The rights holder in charge of operating and selling the .ART domain is UK Creative Ideas Ltd. (UKCI), an international team based in London. In spring 2016 UKCI signed an agreement with ICANN, the Internet Corporation for Assigned Names and Numbers, to be the exclusive operator of the top-level domain.
“Our mission is to preserve the cultural heritage of the world of global art.
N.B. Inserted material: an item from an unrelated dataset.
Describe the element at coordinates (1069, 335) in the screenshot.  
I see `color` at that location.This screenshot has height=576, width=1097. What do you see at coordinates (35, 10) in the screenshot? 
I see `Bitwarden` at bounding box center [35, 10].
We are honored that so many respected institutions around the world share our vision and conviction that .ART transform the relationship of the arts community with Internet and help protect your online brand heritage , “said Ulvi Kasimov , founder of .ART.
John Matson , CEO of .ART added: “.ART Provides a new way for the art world online identified The domain is short, simple, easy to remember and have immediate association with the arts for our first users, .ART domain is a natural expression of your brand. “
The first users will first receive access to domain names. .ART; therefore, they have the opportunity to launch content on their respective web sites before the domains are available for purchase by the general public in the summer of 2017. The first .ART users have shared their enthusiasm:
The digital director of the Tate, Ros Lawler, said the museum “is delighted to participate in the launch of this new domain, which will help promote some of the art collections, galleries and museums the world ‘s largest.”
Benoît Parayre, Director of Communications and Partnerships in the Centre Pompidou, said: “A domain name for the art world took enough to appear, but now allow many leaders of the cultural industry, museums, art centers, galleries, collectors, etc., have more relevant domain names to promote their collections and programming. “
“The Fondation Cartier pour l’art contemporain is very excited to be part of the new digital neighborhood .ART and evolve further their programs, ” said his digital manager, David Desrimais.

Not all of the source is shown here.